Shopify‘s announcement to lay off 10 percent of its staff followed by recurring losses in the recent past has affected its position in the market of content management systems (CMS). As per the latest data published by w3techs.com, Shopify lost 0.1 percent of the CMS market share in July. The lost market share was picked by WordPress, which tops the list of top performers.
This is more of a transition year, in which ecommerce has largely reset to the pre-COVID trend line.
Amy Shapero, CFO, Shopify
Leading CMS
WordPress is the most popular CMS with 64.3 percent of market share, followed by Shopify with 6.2 percent of hold. Wix, Squarespace and Joomla hold the next three spots in the top five performing CMS list with market share of 3.4, 3 and 2.5 percent respectively.
Some other prominent CMS solutions with less than 2 percent of market share included Drupal, Adobe Systems, Google Systems, Bitrix and Webflow.
CMS | Market Share | Change* |
WordPress | 64.3 % | 0.001 |
Shopify | 6.2 % | -0.001 |
Wix | 3.4 % | |
Squarespace | 3 % | |
Joomla | 2.5 % |
Massive Layoffs
On Tuesday, Shopify Inc. CEO and founder Tobi Lütke informed his staff in an internal memo that around 1,000 employees or 10 percent of the total workforce will be laid off to cope up with the recurring losses. First reported in The Wall Street Journal, the layoffs were later confirmed by the Canadian e-commerce company in a blog post.
“Shopify has to go through a reduction in workforce that will see about 10% leave by the end of the day. Most of the impacted roles are in recruiting, support, and sales, and across the company we’re also eliminating over-specialized and duplicate roles, as well as some groups that were convenient to have but too far removed from building products,” Lütke said in an email published by news.shopify.com.
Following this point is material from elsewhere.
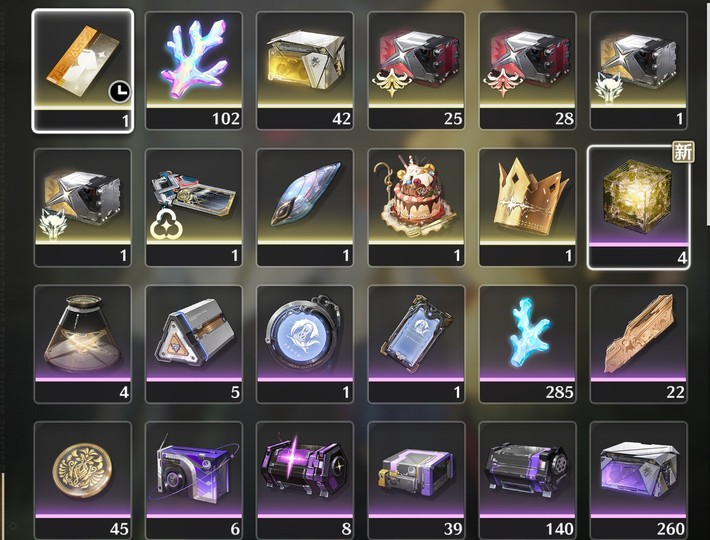Click the glowing yellow cube marked new

point(638,208)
The CEO reasoned layoffs as a rollback on Shopify’s ambitious bet on the e-commerce growth seen during the coronavirus pandemic. After making huge investments based on new shopping habits of customers in lockdown, the company realised lately that people have come back to old shopping habits, resisting themselves from online shopping when physical options are easily available.
“We bet that the channel mix – the share of dollars that travel through ecommerce rather than physical retail – would permanently leap ahead by 5 or even 10 years. We couldn’t know for sure at the time, but we knew that if there was a chance that this was true, we would have to expand the company to match.
“It’s now clear that bet didn’t pay off. What we see now is the mix reverting to roughly where pre-Covid data would have suggested it should be at this point. Still growing steadily, but it wasn’t a meaningful 5-year leap ahead,” he explained.
$1.2 Billion Net Loss
Shopify incurred a USD 1.2 billion loss in its most recent quarter. Lütke warned of a slower revenue growth ahead this year.
Shopify CFO Amy Shapero was quoted as saying by searchenginejournal.com that this is “more of a transition year, in which ecommerce has largely reset to the pre-COVID trend line.”